======== Given data ========

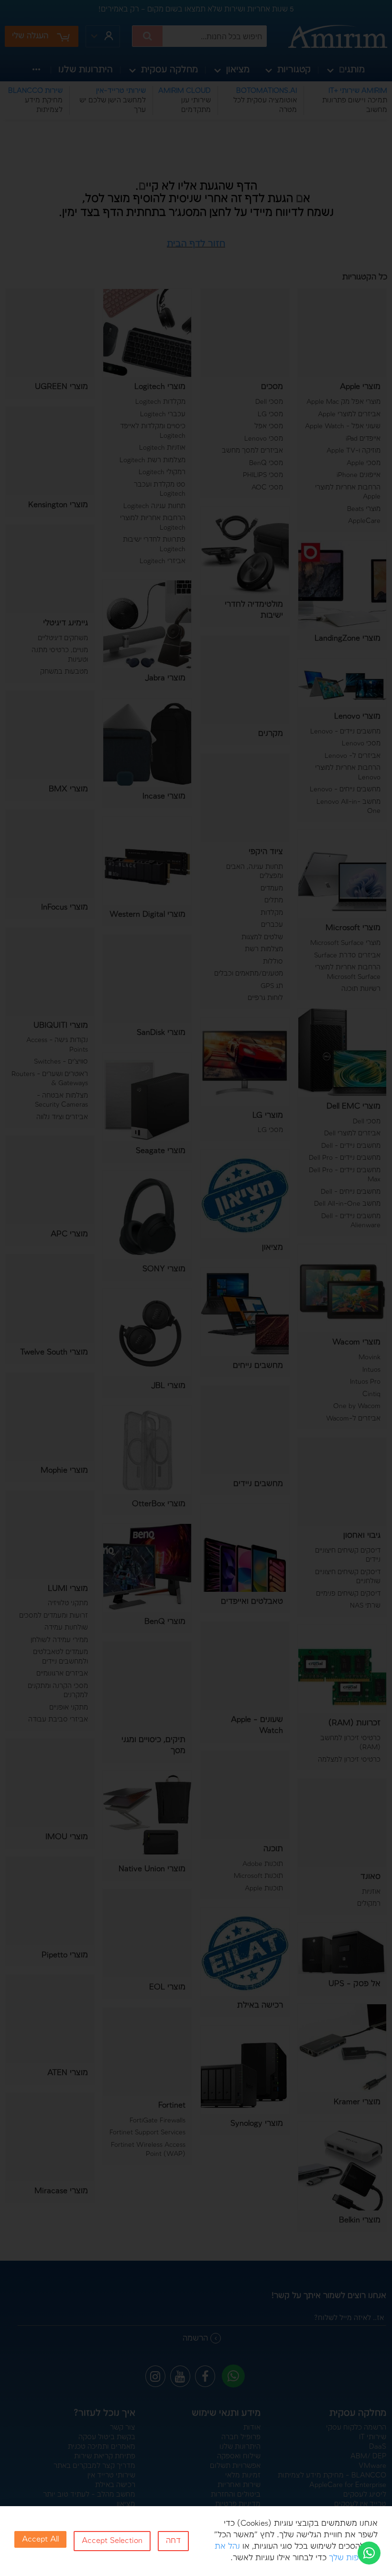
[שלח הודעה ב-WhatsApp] (369, 2552)
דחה (173, 2541)
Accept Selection (112, 2541)
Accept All (40, 2539)
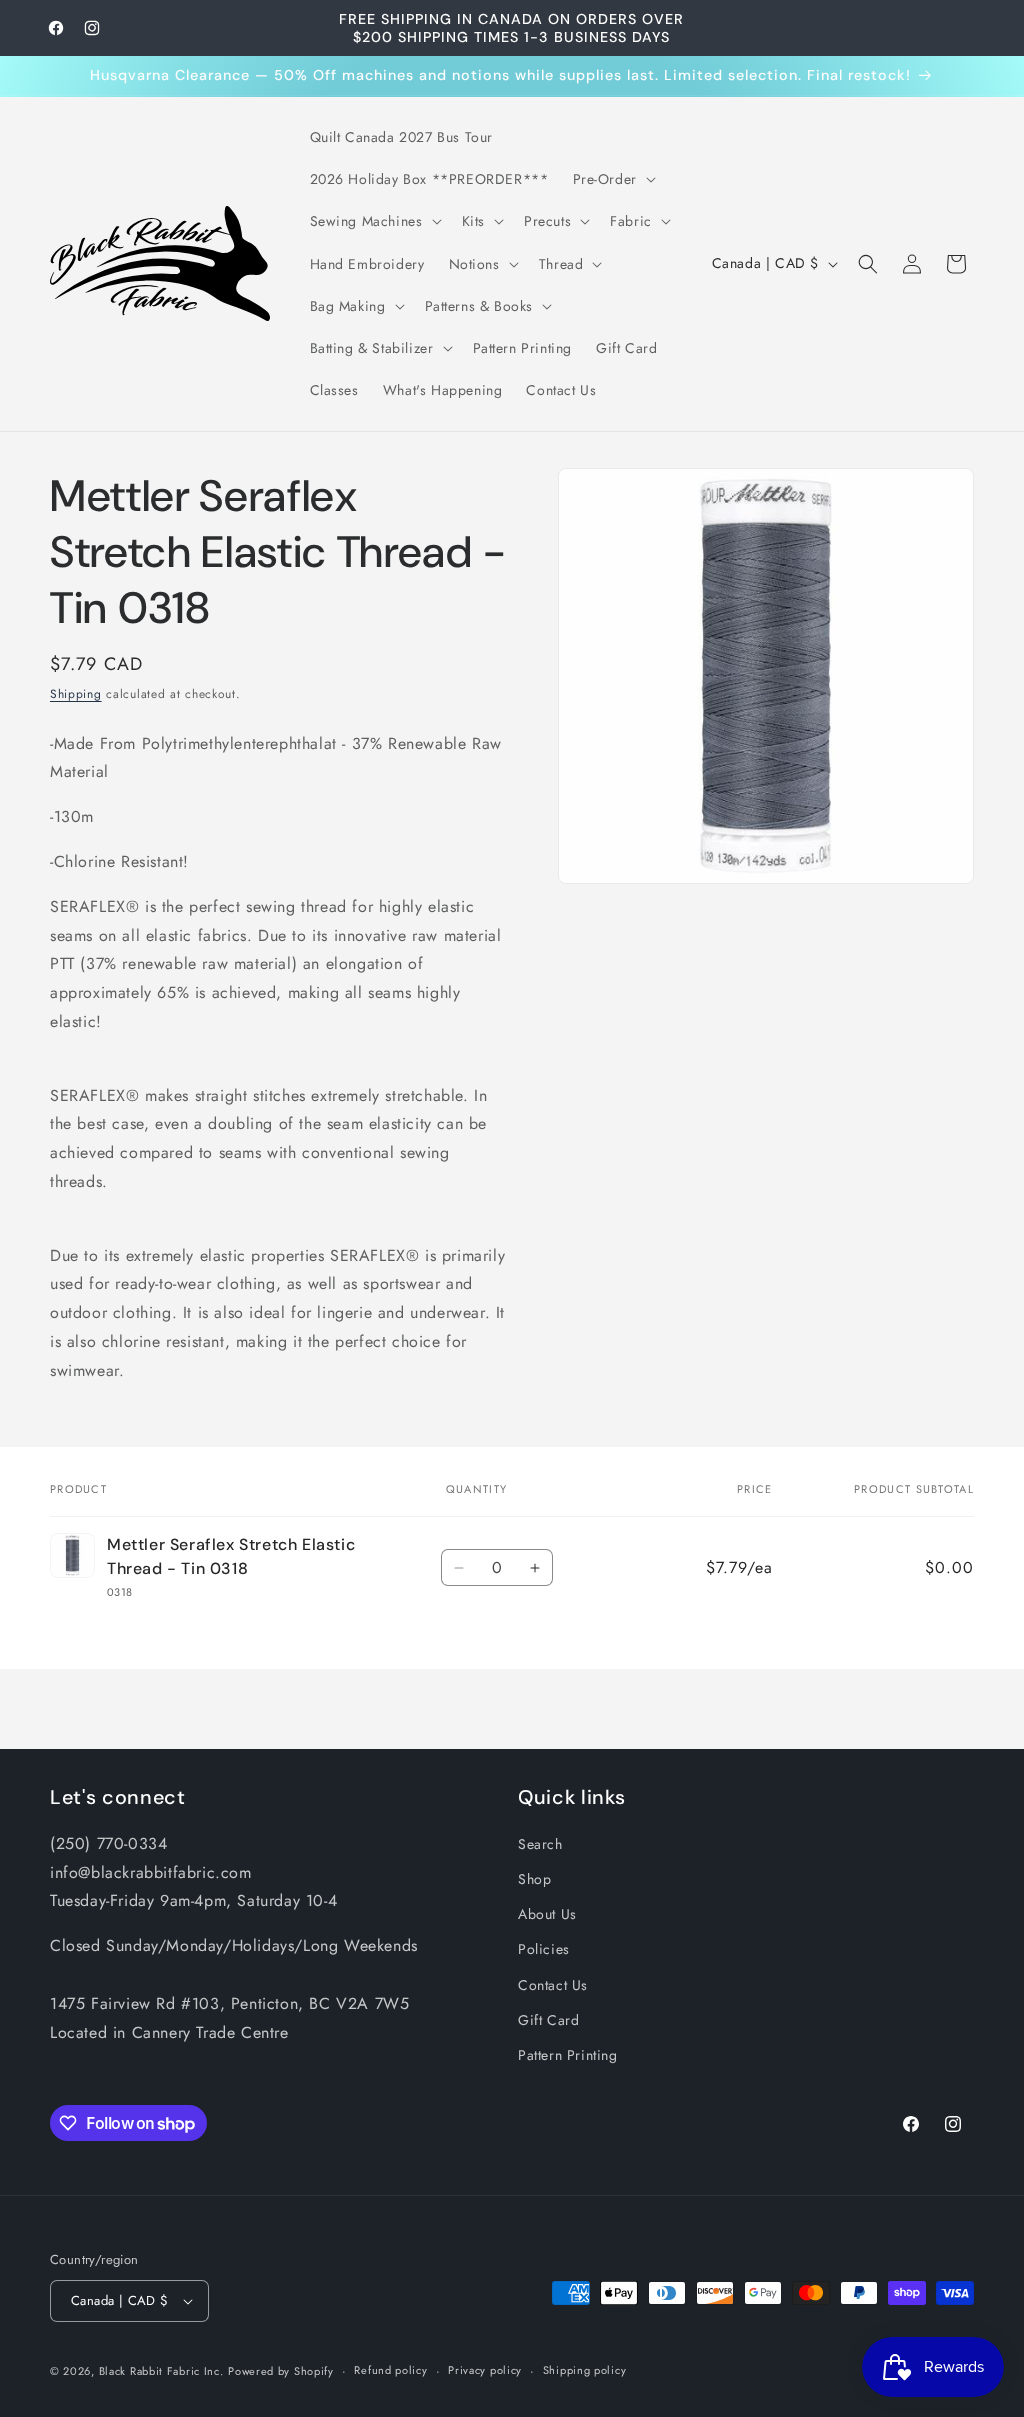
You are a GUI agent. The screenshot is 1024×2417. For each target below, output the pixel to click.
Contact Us (553, 1985)
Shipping (76, 694)
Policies (544, 1949)
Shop (534, 1879)
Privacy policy (485, 2370)
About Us (547, 1914)
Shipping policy (585, 2370)
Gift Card (548, 2020)
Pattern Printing (568, 2055)
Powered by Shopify (281, 2371)
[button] (612, 179)
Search (540, 1844)
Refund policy (390, 2370)
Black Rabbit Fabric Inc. (161, 2371)
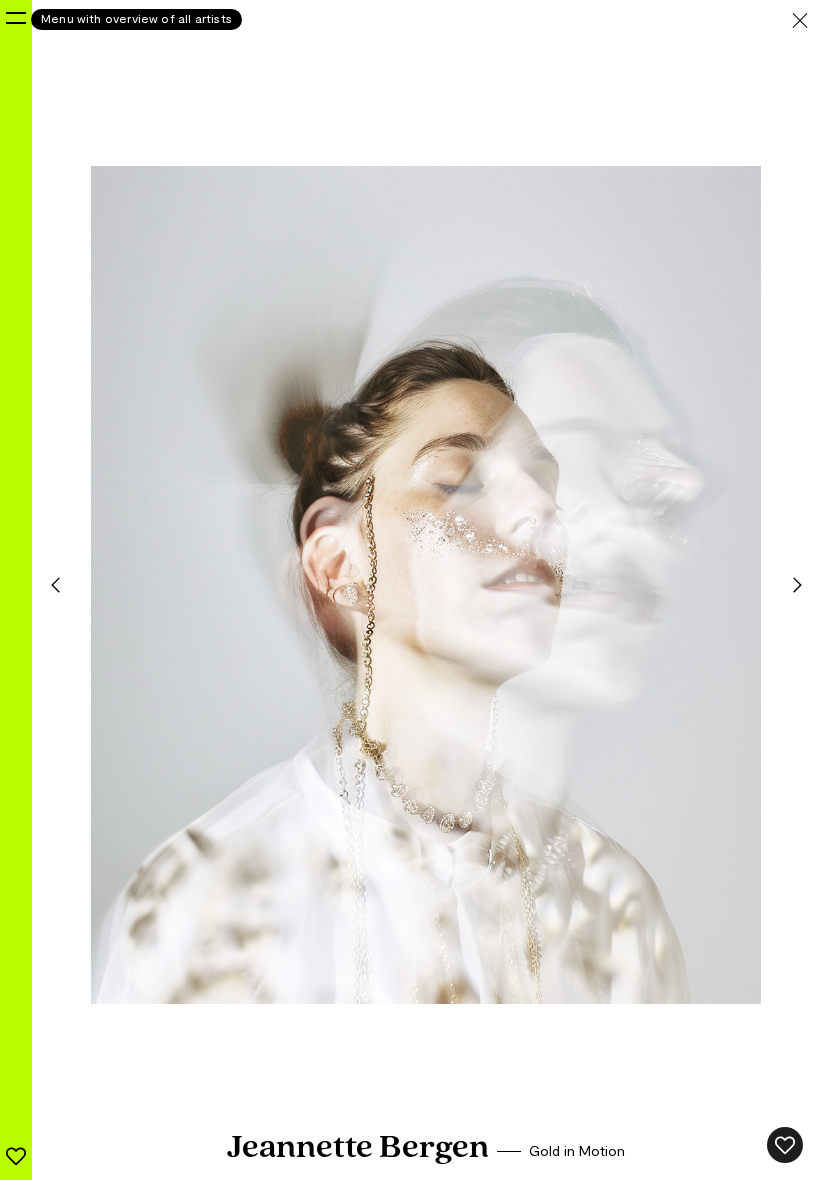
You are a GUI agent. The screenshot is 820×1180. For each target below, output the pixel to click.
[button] (55, 585)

========

Problem to work on:
Write out again, word for word, the lines from the one holding "Gift Card (548, 2020)" through the final line of the listing, including both ends but no pictures.

Result of the exercise:
Gift Card (548, 2020)
Pattern Printing (568, 2055)
Powered by Shopify (281, 2371)
[button] (612, 179)
Search (540, 1844)
Refund policy (390, 2370)
Black Rabbit Fabric Inc. (161, 2371)
You are a GUI agent. The screenshot is 820×1180. For each target below, output the pixel to click.
[button] (55, 585)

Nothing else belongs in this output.